DL4J NPE: GPU Out of Memory?

Hiya, 

I was doing some saturday morning playing with CNNs this weekend. I got the celebrity recognition workflow to run using my cpu, nifty! I then switched to gpu mode and am having a problem [1]. It seems the node fails when trying to do a malloc when fitting the first row of data to the network. 

I found a possibly related issue on github that suggests a fix is available in master [2].  If I'm reading the githubs right it looks like this is fixed in dl4j 0.7.  I see knime-dl4j/master on github is using dl4j 0.8.  Is there an update site I can peek at to see if this issue is resolved in a more recent build?

Thanks in advance for the consideration and also for the awesome extension.  It's pretty cool!

Aaron 

ps - Tried this on a 770 gtx and 860m both with 2gb vram.  On both systems a simple mlp would run but alexnet would not.  

pps - Is there a preferred way to get % utilization on a gpu like using a task manager for windows?

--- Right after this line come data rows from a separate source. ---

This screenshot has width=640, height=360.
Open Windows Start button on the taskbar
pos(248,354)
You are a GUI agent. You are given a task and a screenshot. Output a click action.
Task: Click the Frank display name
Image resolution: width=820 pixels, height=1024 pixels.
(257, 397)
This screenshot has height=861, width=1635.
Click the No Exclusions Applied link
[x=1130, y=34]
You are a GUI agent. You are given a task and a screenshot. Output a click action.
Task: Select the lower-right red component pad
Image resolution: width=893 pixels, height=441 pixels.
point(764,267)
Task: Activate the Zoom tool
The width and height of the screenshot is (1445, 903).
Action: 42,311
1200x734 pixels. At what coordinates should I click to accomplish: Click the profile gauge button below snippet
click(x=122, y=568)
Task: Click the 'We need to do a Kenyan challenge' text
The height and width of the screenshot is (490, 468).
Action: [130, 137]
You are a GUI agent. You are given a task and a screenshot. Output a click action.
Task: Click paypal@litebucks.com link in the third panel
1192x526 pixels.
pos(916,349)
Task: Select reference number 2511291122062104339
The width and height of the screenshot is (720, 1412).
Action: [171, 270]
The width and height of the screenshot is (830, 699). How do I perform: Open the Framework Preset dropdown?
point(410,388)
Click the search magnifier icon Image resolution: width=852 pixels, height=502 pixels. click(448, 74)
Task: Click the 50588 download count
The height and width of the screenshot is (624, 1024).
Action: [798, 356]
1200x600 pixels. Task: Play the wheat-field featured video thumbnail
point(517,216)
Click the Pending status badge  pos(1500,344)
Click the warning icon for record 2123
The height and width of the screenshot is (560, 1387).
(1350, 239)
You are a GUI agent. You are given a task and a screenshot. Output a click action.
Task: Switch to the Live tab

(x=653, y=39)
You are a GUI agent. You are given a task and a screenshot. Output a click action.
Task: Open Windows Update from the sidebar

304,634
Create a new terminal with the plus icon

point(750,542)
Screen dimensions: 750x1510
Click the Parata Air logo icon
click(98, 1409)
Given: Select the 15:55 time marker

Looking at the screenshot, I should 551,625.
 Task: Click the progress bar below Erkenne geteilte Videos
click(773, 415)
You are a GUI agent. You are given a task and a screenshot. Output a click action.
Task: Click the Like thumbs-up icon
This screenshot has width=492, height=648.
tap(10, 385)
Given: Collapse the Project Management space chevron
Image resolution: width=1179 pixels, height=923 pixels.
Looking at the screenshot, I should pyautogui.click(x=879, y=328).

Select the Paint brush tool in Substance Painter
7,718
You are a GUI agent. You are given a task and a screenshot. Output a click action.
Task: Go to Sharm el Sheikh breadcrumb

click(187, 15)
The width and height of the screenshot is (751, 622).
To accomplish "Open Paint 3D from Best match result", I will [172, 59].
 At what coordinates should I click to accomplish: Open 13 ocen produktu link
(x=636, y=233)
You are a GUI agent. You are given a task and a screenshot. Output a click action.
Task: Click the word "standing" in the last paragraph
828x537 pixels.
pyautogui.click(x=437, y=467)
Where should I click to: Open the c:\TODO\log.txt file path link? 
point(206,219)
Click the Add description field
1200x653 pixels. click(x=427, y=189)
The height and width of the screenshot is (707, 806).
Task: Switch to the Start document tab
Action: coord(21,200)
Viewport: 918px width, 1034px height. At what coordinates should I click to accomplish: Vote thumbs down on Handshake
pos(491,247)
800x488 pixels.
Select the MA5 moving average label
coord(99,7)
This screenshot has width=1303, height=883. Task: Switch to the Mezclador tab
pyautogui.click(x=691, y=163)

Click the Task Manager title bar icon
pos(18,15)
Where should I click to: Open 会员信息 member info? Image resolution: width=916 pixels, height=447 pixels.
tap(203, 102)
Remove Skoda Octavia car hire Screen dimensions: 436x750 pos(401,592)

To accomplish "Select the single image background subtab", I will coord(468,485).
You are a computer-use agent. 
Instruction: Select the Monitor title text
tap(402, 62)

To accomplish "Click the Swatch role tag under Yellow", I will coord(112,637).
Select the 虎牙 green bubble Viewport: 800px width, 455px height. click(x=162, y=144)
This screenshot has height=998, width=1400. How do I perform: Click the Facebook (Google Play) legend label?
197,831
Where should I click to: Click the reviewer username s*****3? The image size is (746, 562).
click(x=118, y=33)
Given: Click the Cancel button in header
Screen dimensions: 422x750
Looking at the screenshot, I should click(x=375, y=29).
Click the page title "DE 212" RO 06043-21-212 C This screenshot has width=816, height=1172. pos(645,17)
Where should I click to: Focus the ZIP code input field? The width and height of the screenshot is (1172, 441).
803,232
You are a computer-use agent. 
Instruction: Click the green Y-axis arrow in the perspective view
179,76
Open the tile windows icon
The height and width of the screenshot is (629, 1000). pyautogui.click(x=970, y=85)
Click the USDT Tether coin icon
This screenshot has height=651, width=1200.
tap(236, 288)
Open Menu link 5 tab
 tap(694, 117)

[1] java.lang.NullPointerException
	at org.nd4j.jita.memory.impl.CudaDirectProvider.malloc(CudaDirectProvider.java:89)
	at org.nd4j.jita.memory.impl.CudaCachingZeroProvider.malloc(CudaCachingZeroProvider.java:116)
	at org.nd4j.jita.memory.impl.CudaFullCachingProvider.malloc(CudaFullCachingProvider.java:74)
	at org.nd4j.jita.handler.impl.CudaZeroHandler.alloc(CudaZeroHandler.java:253)
	at org.nd4j.jita.allocator.impl.AtomicAllocator.allocateMemory(AtomicAllocator.java:381)
	at org.nd4j.jita.allocator.impl.AtomicAllocator.allocateMemory(AtomicAllocator.java:338)
	at org.nd4j.linalg.jcublas.buffer.BaseCudaDataBuffer.<init>(BaseCudaDataBuffer.java:144)
	at org.nd4j.linalg.jcublas.buffer.CudaFloatDataBuffer.<init>(CudaFloatDataBuffer.java:59)
	at org.nd4j.linalg.jcublas.buffer.factory.CudaDataBufferFactory.createFloat(CudaDataBufferFactory.java:251)
	at org.nd4j.linalg.factory.Nd4j.createBuffer(Nd4j.java:1277)
	at org.nd4j.linalg.api.ndarray.BaseNDArray.<init>(BaseNDArray.java:262)
	at org.nd4j.linalg.jcublas.JCublasNDArray.<init>(JCublasNDArray.java:114)
	at org.nd4j.linalg.jcublas.JCublasNDArrayFactory.createUninitialized(JCublasNDArrayFactory.java:229)
	at org.nd4j.linalg.factory.Nd4j.createUninitialized(Nd4j.java:4391)
	at org.nd4j.linalg.api.shape.Shape.toOffsetZeroCopyHelper(Shape.java:152)
	at org.nd4j.linalg.api.shape.Shape.toOffsetZeroCopy(Shape.java:108)
	at org.nd4j.linalg.api.ndarray.BaseNDArray.dup(BaseNDArray.java:1498)
	at org.nd4j.linalg.jcublas.JCublasNDArray.dup(JCublasNDArray.java:407)
	at org.nd4j.linalg.api.ndarray.BaseNDArray.mul(BaseNDArray.java:2554)
	at org.deeplearning4j.nn.layers.normalization.LocalResponseNormalization.activate(LocalResponseNormalization.java:197)
	at org.deeplearning4j.nn.layers.BaseLayer.activate(BaseLayer.java:385)
	at org.deeplearning4j.nn.multilayer.MultiLayerNetwork.activationFromPrevLayer(MultiLayerNetwork.java:552)
	at org.deeplearning4j.nn.multilayer.MultiLayerNetwork.feedForwardToLayer(MultiLayerNetwork.java:675)
	at org.deeplearning4j.nn.multilayer.MultiLayerNetwork.computeGradientAndScore(MultiLayerNetwork.java:1820)
	at org.deeplearning4j.optimize.solvers.BaseOptimizer.gradientAndScore(BaseOptimizer.java:152)
	at org.deeplearning4j.optimize.solvers.StochasticGradientDescent.optimize(StochasticGradientDescent.java:54)
	at org.deeplearning4j.optimize.Solver.optimize(Solver.java:51)
	at org.deeplearning4j.nn.multilayer.MultiLayerNetwork.fit(MultiLayerNetwork.java:1453)
	at org.deeplearning4j.nn.multilayer.MultiLayerNetwork.fit(MultiLayerNetwork.java:1490)
	at org.knime.ext.dl4j.base.nodes.learn.AbstractDLLearnerNodeModel.backpropOneEpoch(AbstractDLLearnerNodeModel.java:307)
	at org.knime.ext.dl4j.base.nodes.learn.feedforward.classification.FeedforwardClassificationLearnerNodeModel.trainNetwork(FeedforwardClassificationLearnerNodeModel.java:367)
	at org.knime.ext.dl4j.base.nodes.learn.feedforward.classification.FeedforwardClassificationLearnerNodeModel.execute(FeedforwardClassificationLearnerNodeModel.java:186)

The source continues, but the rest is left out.